La première chose qui frappe dans ces chiffres est que, alors qu’au niveau mondial l’utilisation d’engrais chimiques a été multipliée par neuf, les rendements n’ont été multipliés que par trois, malgré le doublement des surfaces irriguées. L’augmentation de ces dernières et du nombre de ruminants sont également très problématiques.
Après le constat, les remèdes. Ils sont, en plus de la diminution des pertes et du gaspillage, de deux types : des techniques agricoles plus durables, et un changement des habitudes alimentaires.
Des techniques agricoles durables
Nous nous attendions à trouver, en bonne place, parmi les solutions, l’agriculture biologique et la réduction des engrais azotés de synthèse. Dans le rapport de synthèse de 41 pages destiné aux décideurs, nous avons cherché le mot « organic farming » (agriculture biologique) et avons fini par le trouver page 24, dans une note de bas de page, en petit caractère, sans autre commentaire. Quant à la réduction des intrants (engrais et pesticides), il n’en est question nulle part. Alors quelles sont les solutions proposées ? Elles sont très classiques : agriculture de conservation, diversité des espèces cultivées et forestières, conservation des pollinisateurs, rotations, agroforesterie, agriculture biologique, quand même !, protection intégrée, agriculture de précision, agroécologie.

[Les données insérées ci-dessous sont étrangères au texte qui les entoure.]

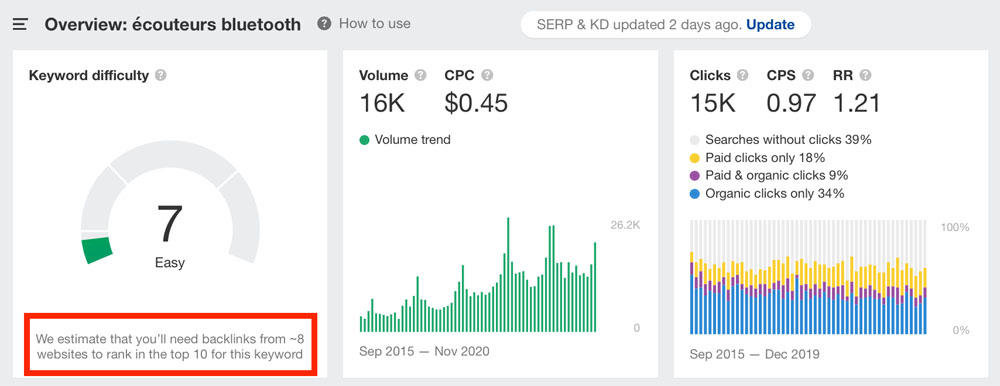Image resolution: width=1000 pixels, height=386 pixels.
Task: Click the Keyword difficulty gauge score 7
Action: pyautogui.click(x=170, y=225)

Des solutions intéressantes, avec deux réserves : l’agriculture de conservation, non travail du sol, n’est pas généralisable et n’a pas toutes les vertus que lui prêtent ses promoteurs ; contrairement à ce qu’ils disent et contrairement à l’agriculture biologique, elle séquestre très peu de carbone dans le sol, et est difficile à pratiquer sans herbicides. L’agriculture de précision qui consiste, avec des moyens de haute technologie, géolocalisation, à apporter les fertilisants à la dose correspondant exactement aux besoins du sol, à l’intérieur même d’une parcelle, n’est applicable qu’à de grandes exploitations maîtrisant ces technologies et pouvant faire les investissements nécessaires. Quant à l’agroécologie, c’est un excellent concept, mais chacun l’interprète à sa manière. L’agriculture biologique est donc la grande oubliée de ce rapport, même si elle est mentionnée. Elle est pourtant le meilleur moyen, avec l’ « agroforestry », de séquestrer du carbone dans le sol, ce qui présente le double avantage d’améliorer sa fertilité et d’absorber une partie des émissions de CO².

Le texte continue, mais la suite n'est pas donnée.